You see, Amanda Bacon-Davis, wrote a 2023 article for the HUFFPOST -  

“When My 8-Year-Old Said These 5 Horrifying Words, I Had To Change Everything About My Parenting” - about her daughter living with persistent anxiety.

She describes throughout her article the specter of anger, intense crying, resistance to going to school, massive and violent outbursts, the scariness that marks every single day, and how hard it’s been to feel so consistently helpless and hopeless. Of not knowing what to do. 

No moment ever felt more helpless and hopeless than when her daughter, repeatedly while banging her head, screamed, 

“I JUST WANT TO DIE!”

It was a devastating, yet watershed moment.

But, with the help of the right mental health professionals and clinicians, the right school staff, and the right support system, she was ultimately able to understand this very significant truth,

As I sat in the back, holding her and observing their interaction, it suddenly clicked. All this time, she wasn’t just “behaving badly,” she was screaming at us through her behavior… to listen.

To listen. 

That is first what she needed them to do.

She needed them to notice what was going on within her. That’s what good and effective listening actually does. It notices others’ distress, their frustration, their pain. It notices what’s not being said and how that can convey very acutely that something isn’t right.

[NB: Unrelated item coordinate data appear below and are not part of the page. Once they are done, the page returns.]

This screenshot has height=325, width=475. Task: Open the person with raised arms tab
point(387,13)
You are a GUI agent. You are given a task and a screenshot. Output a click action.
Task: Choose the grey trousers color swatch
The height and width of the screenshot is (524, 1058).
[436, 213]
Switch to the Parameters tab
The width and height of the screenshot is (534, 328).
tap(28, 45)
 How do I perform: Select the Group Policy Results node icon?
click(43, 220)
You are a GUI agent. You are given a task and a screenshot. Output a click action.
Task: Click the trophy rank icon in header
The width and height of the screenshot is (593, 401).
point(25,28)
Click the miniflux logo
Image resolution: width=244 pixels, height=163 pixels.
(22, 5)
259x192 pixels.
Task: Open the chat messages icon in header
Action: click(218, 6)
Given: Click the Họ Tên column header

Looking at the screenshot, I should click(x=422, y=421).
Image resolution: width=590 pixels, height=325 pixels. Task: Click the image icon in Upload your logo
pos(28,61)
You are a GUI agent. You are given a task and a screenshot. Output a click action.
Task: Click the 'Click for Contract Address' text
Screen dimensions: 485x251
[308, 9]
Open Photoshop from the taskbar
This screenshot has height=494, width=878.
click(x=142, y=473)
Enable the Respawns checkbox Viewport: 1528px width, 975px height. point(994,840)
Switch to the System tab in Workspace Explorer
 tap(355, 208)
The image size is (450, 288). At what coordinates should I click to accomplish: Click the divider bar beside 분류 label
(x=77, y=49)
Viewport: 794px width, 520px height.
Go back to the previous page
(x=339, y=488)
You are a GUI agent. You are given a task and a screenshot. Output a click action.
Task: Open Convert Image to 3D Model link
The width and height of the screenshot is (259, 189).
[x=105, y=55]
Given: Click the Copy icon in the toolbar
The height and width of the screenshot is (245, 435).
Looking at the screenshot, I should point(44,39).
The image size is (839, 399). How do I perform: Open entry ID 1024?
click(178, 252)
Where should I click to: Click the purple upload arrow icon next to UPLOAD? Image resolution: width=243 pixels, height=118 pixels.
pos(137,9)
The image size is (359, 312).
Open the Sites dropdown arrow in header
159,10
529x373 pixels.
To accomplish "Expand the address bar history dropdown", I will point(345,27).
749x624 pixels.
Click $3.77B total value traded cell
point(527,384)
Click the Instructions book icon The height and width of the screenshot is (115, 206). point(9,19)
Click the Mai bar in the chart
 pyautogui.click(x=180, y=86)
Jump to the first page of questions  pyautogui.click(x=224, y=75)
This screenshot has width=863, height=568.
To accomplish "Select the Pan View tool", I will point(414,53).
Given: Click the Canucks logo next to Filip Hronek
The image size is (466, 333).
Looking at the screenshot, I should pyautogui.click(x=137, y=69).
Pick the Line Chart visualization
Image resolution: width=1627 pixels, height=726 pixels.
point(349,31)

It’s not only what we say, but what we don’t or can’t say because we don’t know exactly how to. And for an eight-year old, it can be incredibly hard to articulate precisely what is going on or how they are feeling - and why that way. 

Ultimately, through the help and example of the clinicians caring for her daughter, she learned exactly that. She learned that her daughter wasn’t ‘behaving badly’. She was living with acute anxiety. She was desperately trying to convey that something wasn’t right, even if she didn’t know precisely what it was or exactly how to say it. 

The professionals met her daughter in the place where she was. Rather than trying to change her they found that meeting her daughter in this place resolves outbursts much faster than meeting her with their frustration. She came to understand that, and now she urges all parents to evaluate their children’s behavior through this prism. She advocates for other parents in difficult situations, encouraging them to trust their intuition and to seek advice for answers. And please know, she asserts, if you are experiencing anything like what her family experienced, you are not alone.

But first, it’s vital … to listen.

That’s ultimately what we all want, what we all need. We want others to listen to us. To notice us. To know us. 

Listening is a supreme act of love. Listening is the key to opening up the doors for real human connection to happen. For when we connect, we open our hearts and our minds and our spirits. And with that, we begin to understand and feel safer, and then we begin to heal. 

For then we begin to know that we are not alone.